_Provided data_
========================================

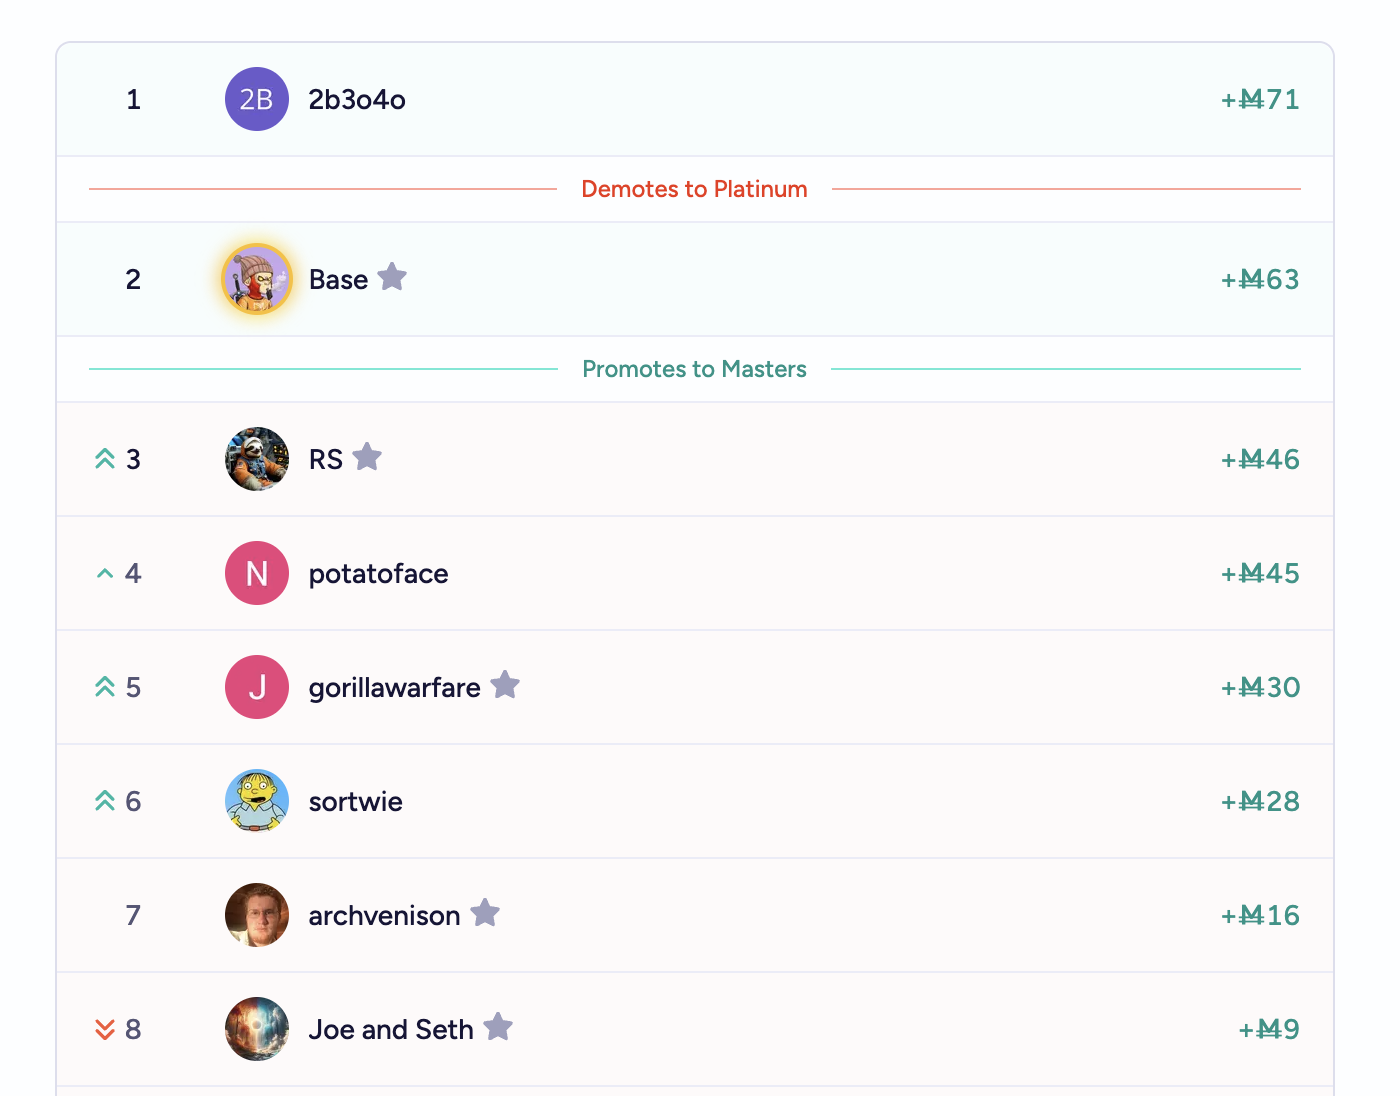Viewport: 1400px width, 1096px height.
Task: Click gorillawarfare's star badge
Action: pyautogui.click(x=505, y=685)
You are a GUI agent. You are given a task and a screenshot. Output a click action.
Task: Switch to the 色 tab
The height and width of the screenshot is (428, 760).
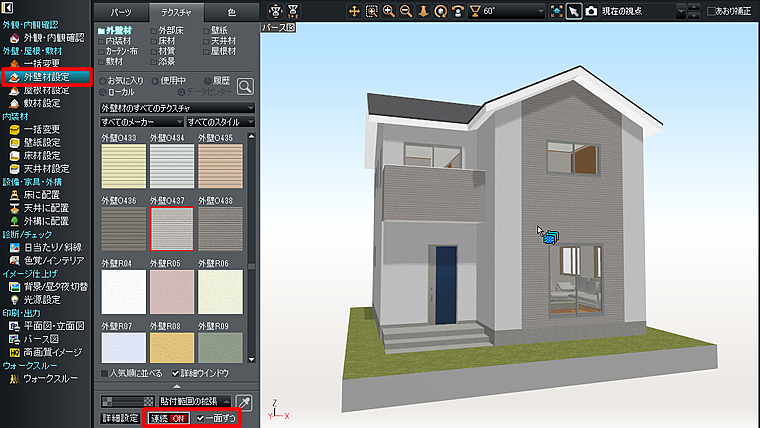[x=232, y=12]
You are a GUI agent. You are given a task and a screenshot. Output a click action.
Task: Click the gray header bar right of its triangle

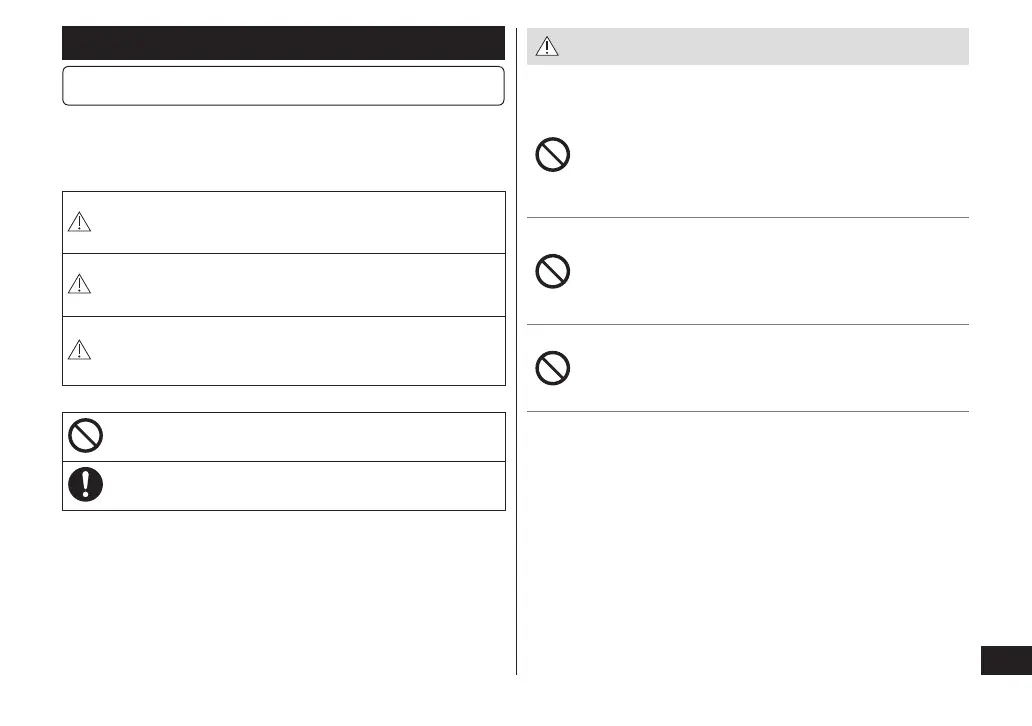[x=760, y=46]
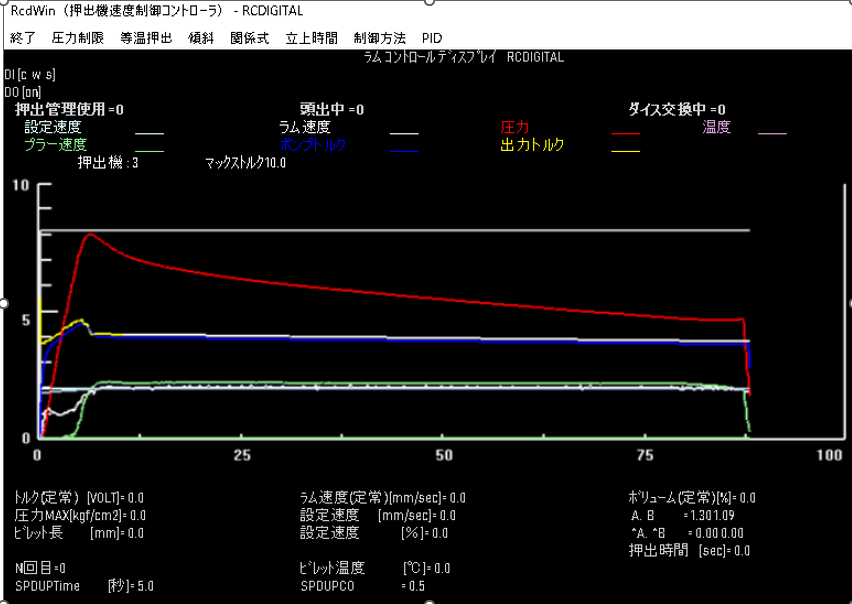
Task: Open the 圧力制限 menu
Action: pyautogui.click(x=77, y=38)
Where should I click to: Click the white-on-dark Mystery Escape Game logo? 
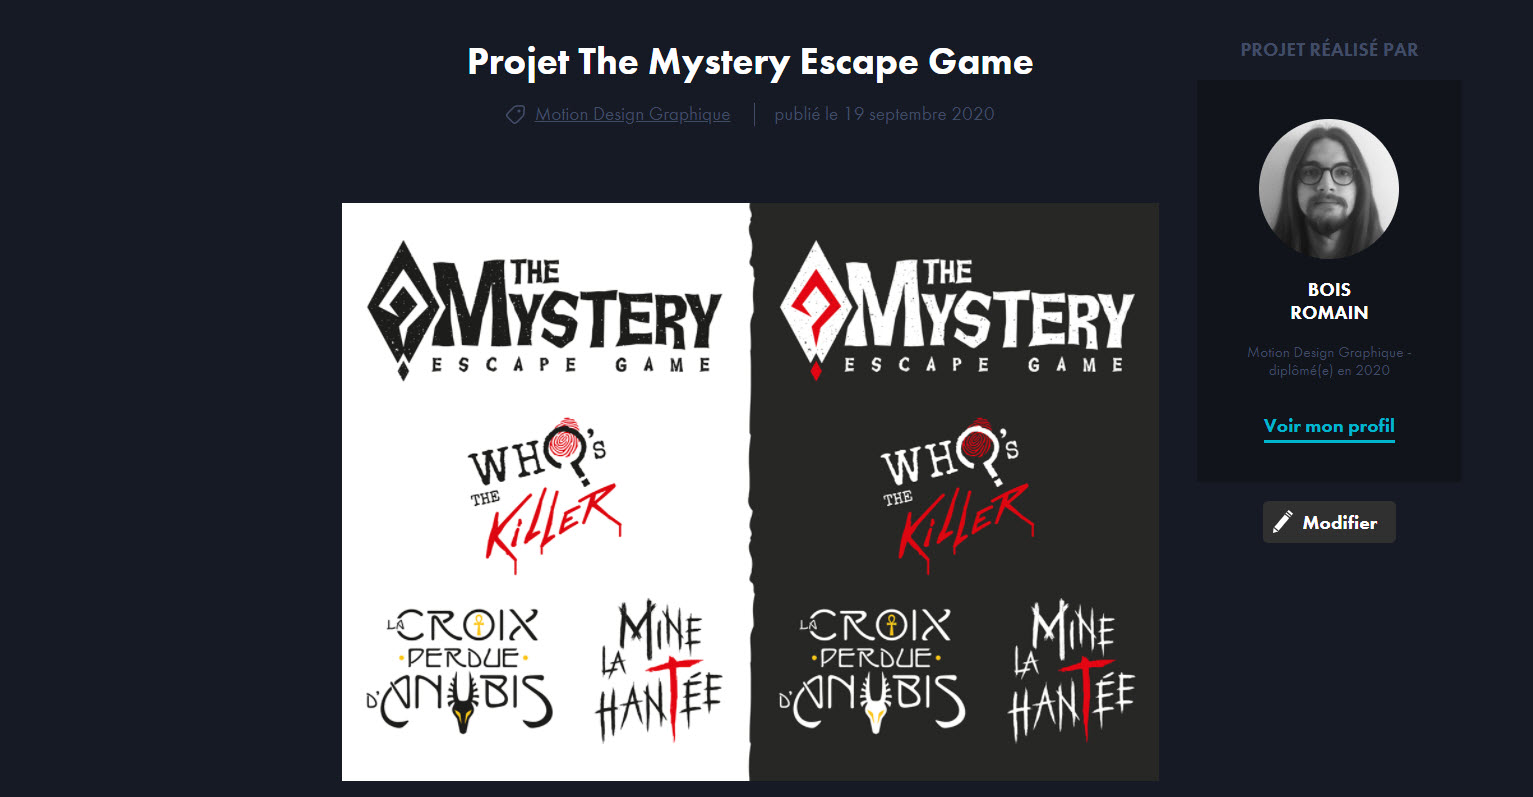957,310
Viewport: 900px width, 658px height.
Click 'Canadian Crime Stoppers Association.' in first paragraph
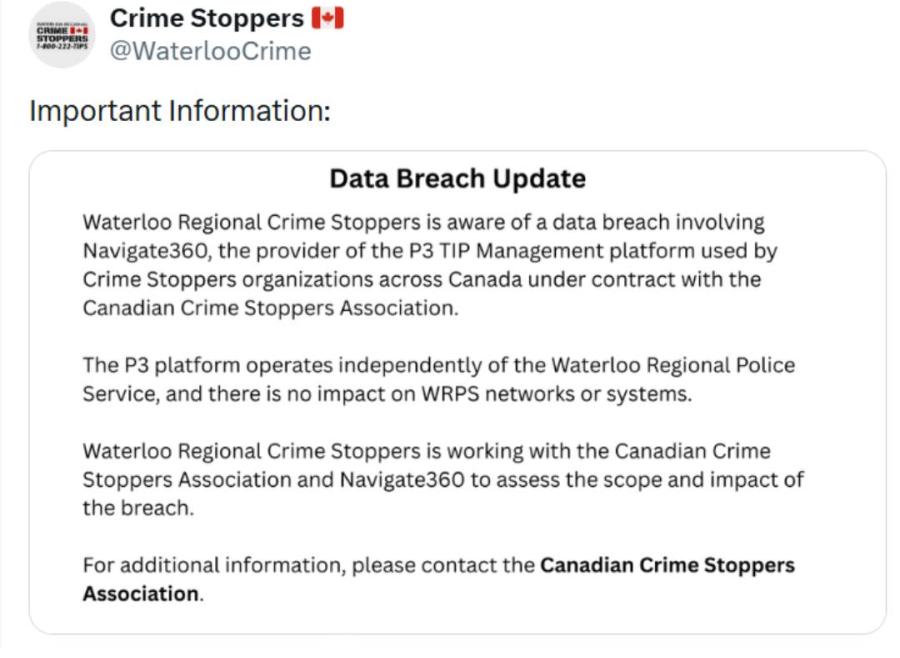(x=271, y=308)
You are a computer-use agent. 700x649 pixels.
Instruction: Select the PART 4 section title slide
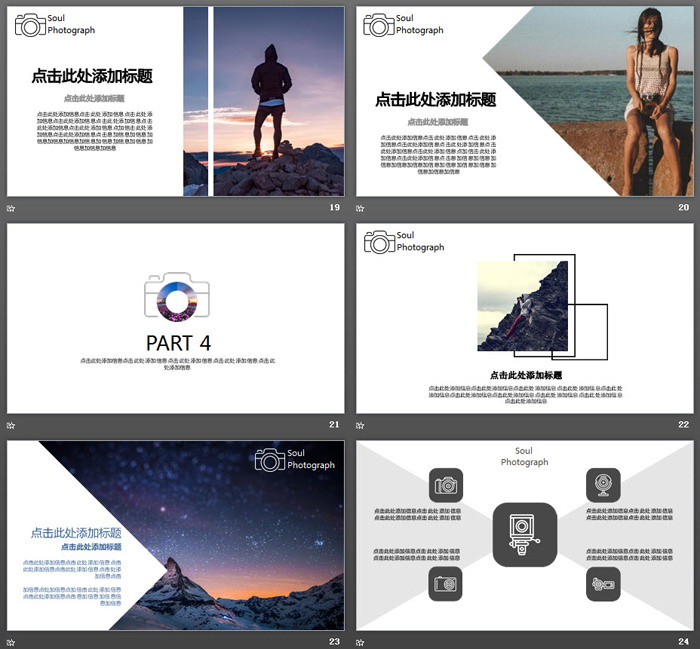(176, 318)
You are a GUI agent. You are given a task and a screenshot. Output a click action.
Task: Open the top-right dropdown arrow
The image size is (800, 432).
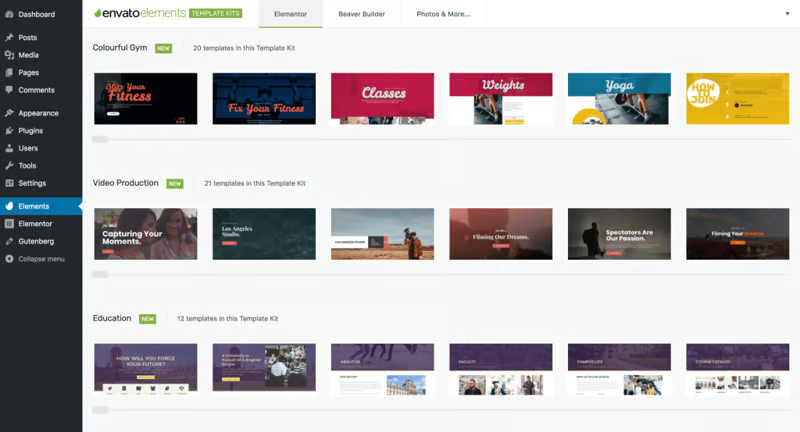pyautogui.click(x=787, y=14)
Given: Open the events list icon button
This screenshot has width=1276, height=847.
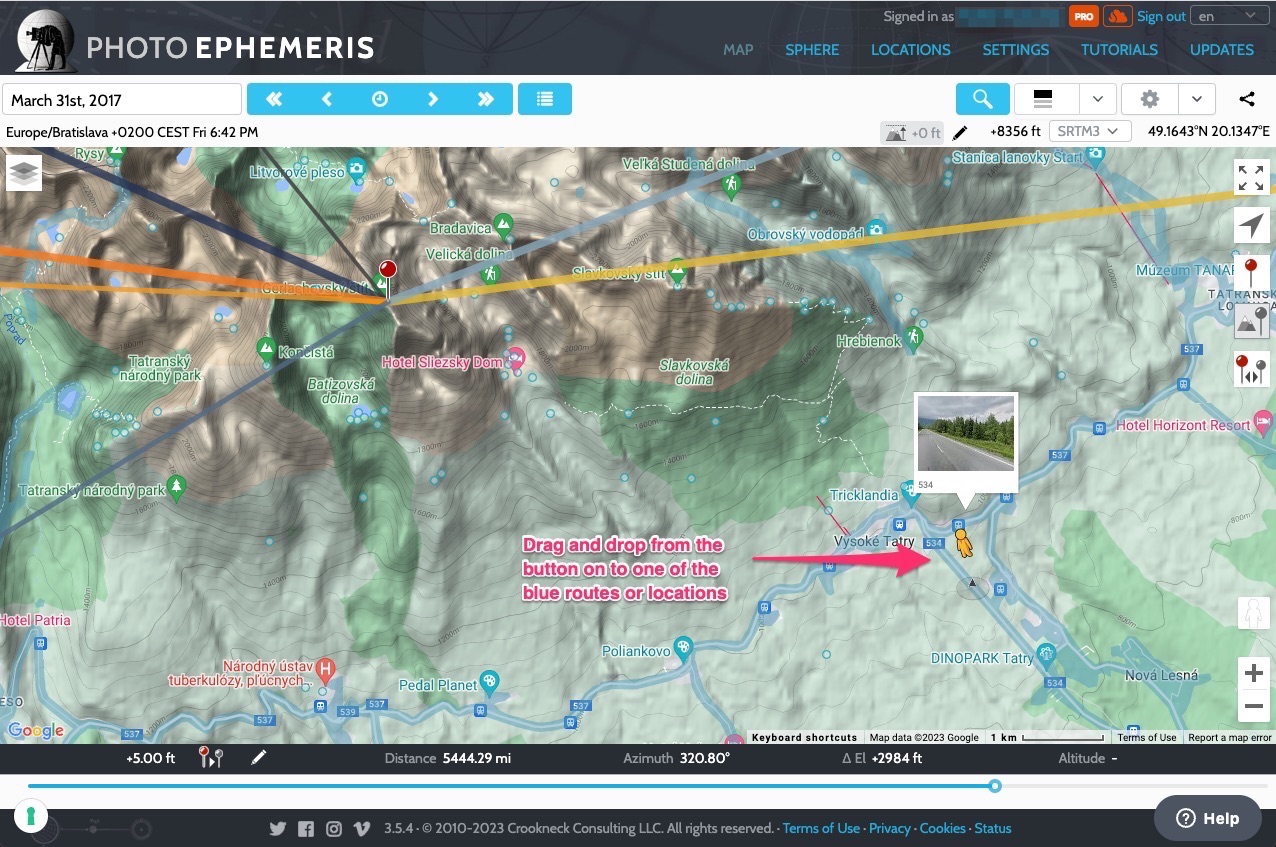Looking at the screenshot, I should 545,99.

========================================

_Request_
Turn the records, starting at the beginning and going on through the line with "(x=271, y=308)", into a numbered list that skips blank lines. Leave the pictures out.

_Completed task_
1. Viewport: 1400px width, 1096px height.
2. Task: Click gorillawarfare's star badge
3. Action: pyautogui.click(x=505, y=685)
4. You are a GUI agent. You are given a task and a screenshot. Output a click action.
5. Task: Switch to the 色 tab
6. The height and width of the screenshot is (428, 760).
7. [x=232, y=12]
8. You are a GUI agent. You are given a task and a screenshot. Output a click action.
9. Task: Click the gray header bar right of its triangle
10. [x=760, y=46]
11. Task: Open the 圧力制限 menu
12. Action: pyautogui.click(x=77, y=38)
13. Where should I click to: Click the white-on-dark Mystery Escape Game logo? 
14. 957,310
15. Viewport: 900px width, 658px height.
16. Click 'Canadian Crime Stoppers Association.' in first paragraph
17. (x=271, y=308)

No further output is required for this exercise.